Post Image- How to Read PD

Whether you’re a teacher, administrator, instructional coach, central office person, or someone else, I’m guessing you’re familiar with the fact that there are a lot more edu-books out there than any of us have time to read.

And their unmanageable quantity is not the only tricky thing about professional development books; they also vary in their utility. Some are immediately useful, superbly organized, and blessedly efficient; others are anecdotal or theoretical or haphazard or verbose.

In this post, I want to help you read professional development books better. I want to do this for a simple reason: reading professional development books, when done smartly, is one of the most cost-effective methods to help us get better at teaching. When reading a PD book is done right, you basically get access to someone like Jim Burke or Kelly Gallagher or Mike Schmoker or Doug Fisher for less than it costs to take a date to the movies.

Throughout much of this post, I’m going to draw from Mortimer Adler and Charles Van Doren’s decades-old How to Read a Book, which is securely on my “Top Three Most Important Books I’ve Read in My Life” list. Why so important, you ask? Because it taught me to read on purpose, and reading has helped me do lots of stuff.

how-to-read-a-book

Best cover design ever?

Let’s dive into the tips.

1. Accept this truth: there’s more than one way to read a book

We’ve got to get past the idea that reading a book means plowing through from cover to cover.

As an example, one of the top tips I give to folks who buy my book is to not read the whole thing.

This has nothing to do with trying to be humble, either. If the book merited a sit-down read-through for everyone, I’d absolutely advocate for that. Humility isn’t about talking yourself down; it’s about thinking of others more than yourself.

I give this advice because, for most folks, my book will not be the first thing they’ve read about the Common Core — therefore it doesn’t make sense for them to read through every last standard — but it will probably be one of the more accessible texts on the topic and perhaps the only one that focuses exclusively on the anchor standards rather than diving into grade-specific considerations.
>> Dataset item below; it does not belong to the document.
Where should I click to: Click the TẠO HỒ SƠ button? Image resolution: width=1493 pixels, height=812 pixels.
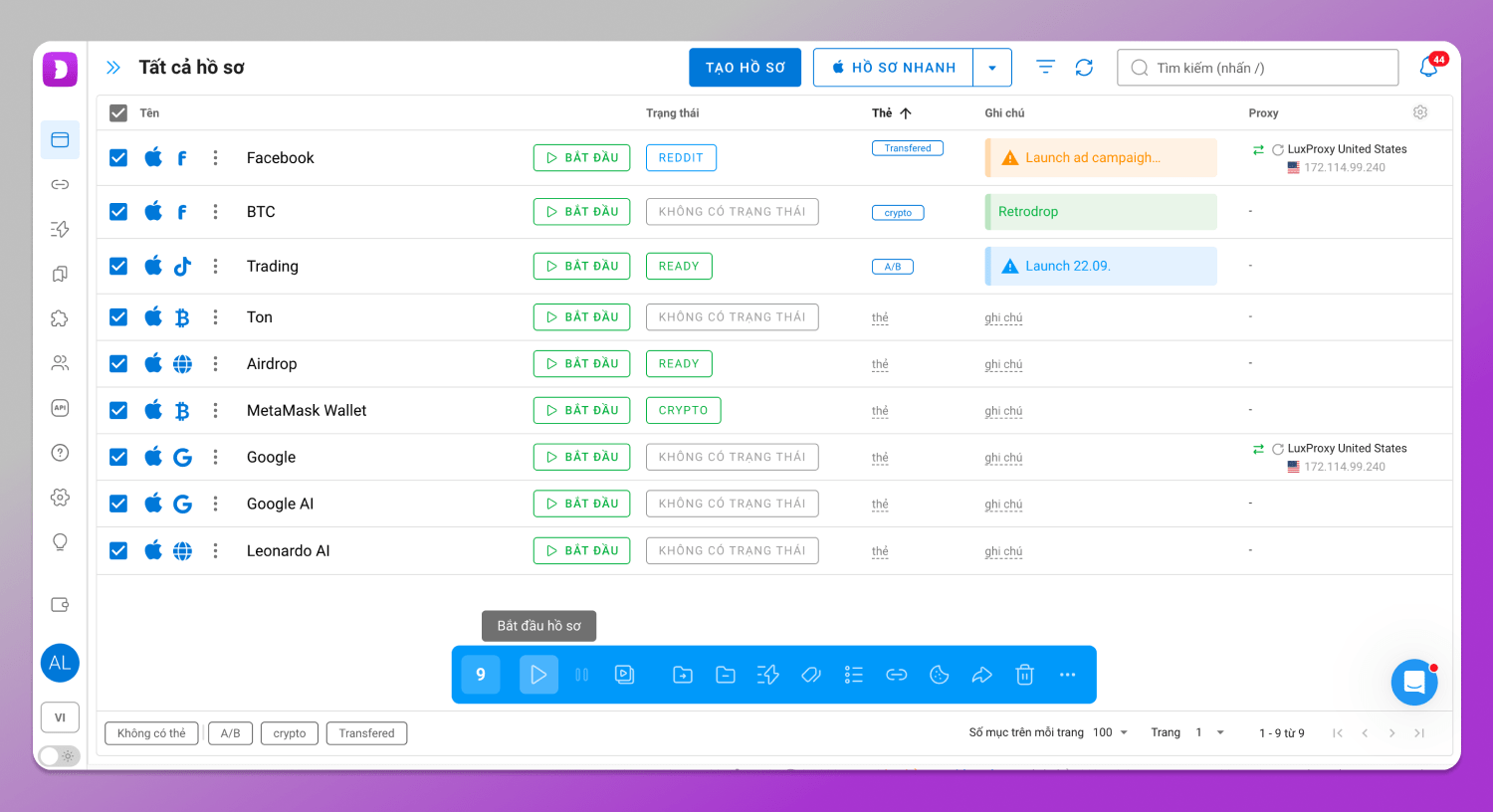click(745, 68)
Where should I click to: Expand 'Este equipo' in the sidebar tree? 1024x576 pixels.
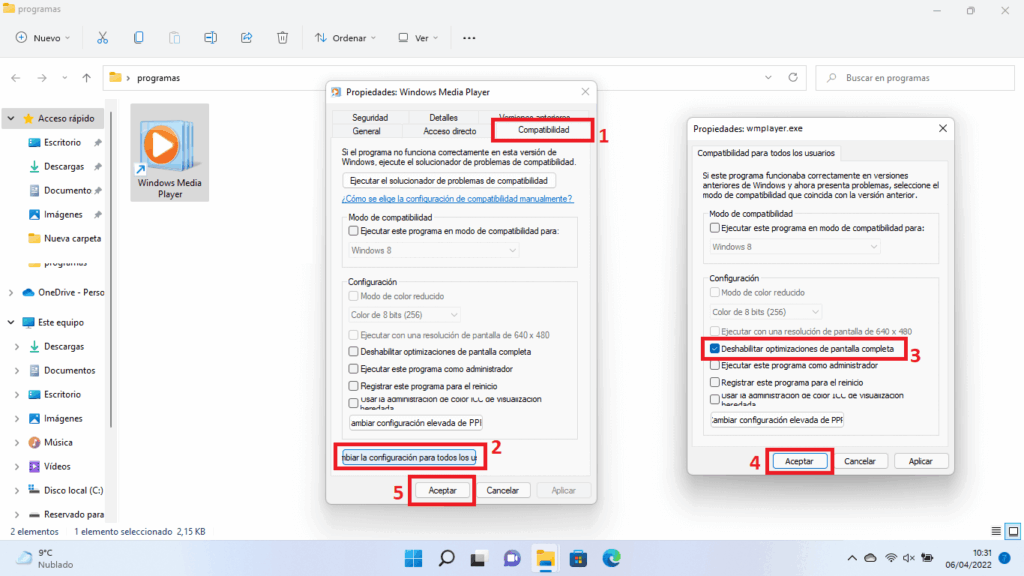click(12, 322)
In other words, my book helps readers grasp at the big picture — what are these standards aiming at? — and you can get the bulk of that big picture through reading the introductory chapters, the conclusion, and a sampling of the “Why Is This Important?” sections that follow each anchor standard.

And whether you read my book the way I recommend above or through carefully reading each sentence, cover to cover, guess what? I’d say you’ve read my book — you’ve just done it in a manner that suits your purposes.

From How to Read a Book:

Many books are hardly worth even skimming; some should be read quickly; and a few should be read at a rate, usually quite slow, that allows for complete comprehension.
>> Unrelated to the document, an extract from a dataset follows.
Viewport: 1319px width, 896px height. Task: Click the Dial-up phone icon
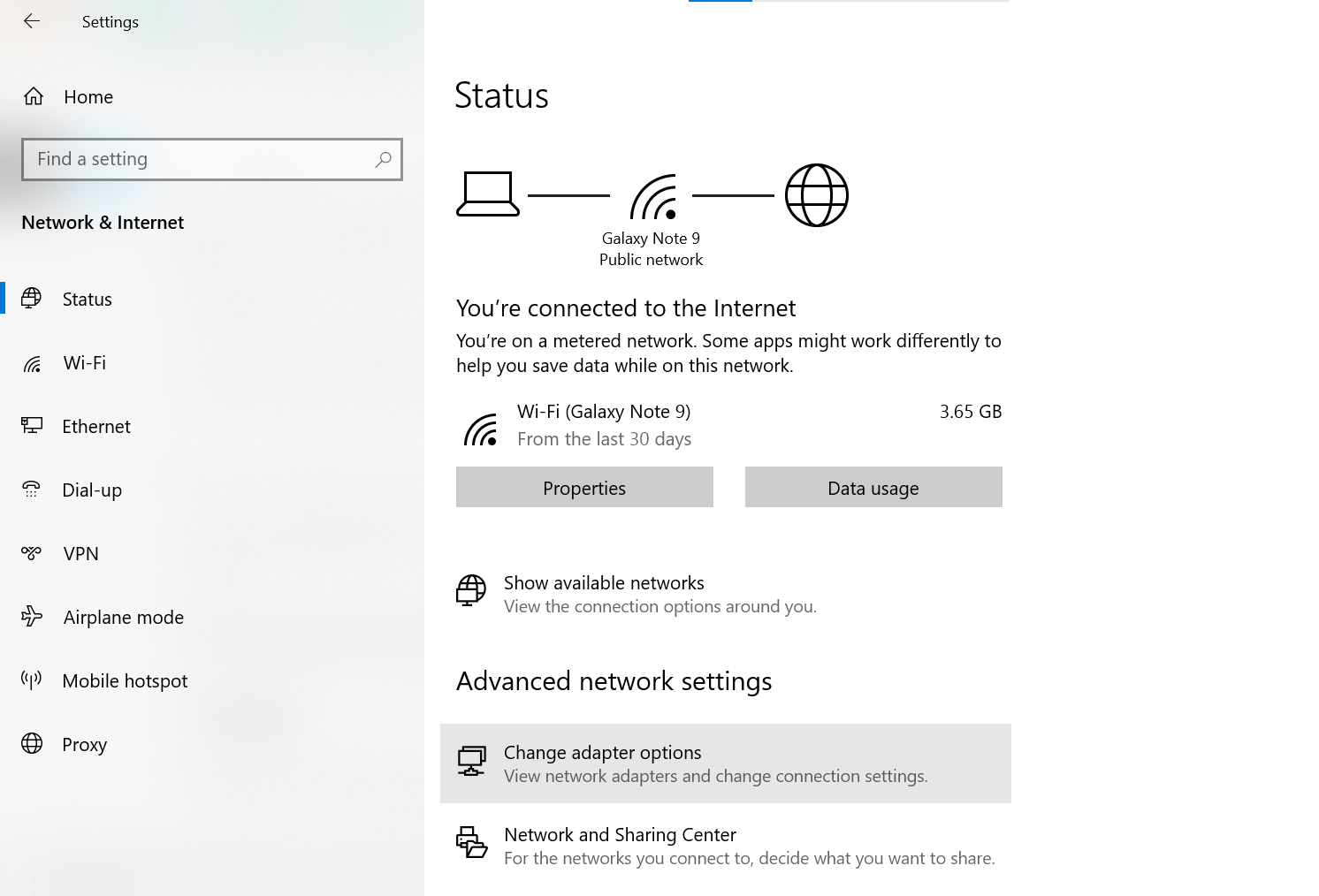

It all comes down to what you need from the PD book.

So before doing a full sit-down read through, another type of reading is merited (drum roll please).

2. Read all your PD books inspectionally

From How to Read a Book:

Most people, even many quite good readers, are unaware of the value of inspectional reading. They start a book on page one and plow steadily through it, without even reading the table of contents. They are thus faced with the task of achieving a superficial knowledge of the book at the same time that they are trying to understand it. That compounds the difficulty.
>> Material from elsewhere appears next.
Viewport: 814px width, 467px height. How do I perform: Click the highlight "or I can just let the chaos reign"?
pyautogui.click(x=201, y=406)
As Adler and Van Doren go on to say, the word superficial often has negative connotations, but it need not be so in the case of inspectional reading. We read inspectionally to answer simple questions, like

  • What is this book about?
  • What are its parts?
  • What problems can it help me solve?

One challenge I’m giving myself this year is to give an inspectional reading to every PD book on my shelf. From then on, I’d like to make a habit of doing this for every additional PD book I get.

But Dave, you say, don’t be insane — ain’t nobody got time, man. Look at them stacks, brother.

I've got some work to do, Johnny.

Look at ’em. I’ve got some work to do, Johnny.

But here’s the beauty of inspectional reading: it has a time limit.

To do an inspectional read, give yourself 15, 30, or 60 minutes. With that time, you have a simple goal: get the most out of the book that you can. Through doing this, you will begin to internalize the value of organizational, summary elements found in virtually every PD book, like the intro, the conclusion, the list of graphics, the table of contents, and the index.

From How to Read a Book:

Do not try to understand every word or page of a difficult book the first time through. This is the most important rule of all; it is the essence of inspectional reading. Do not be afraid to be, or to seem to be, superficial. Race through even the hardest book. You will then be prepared to read it well the second time.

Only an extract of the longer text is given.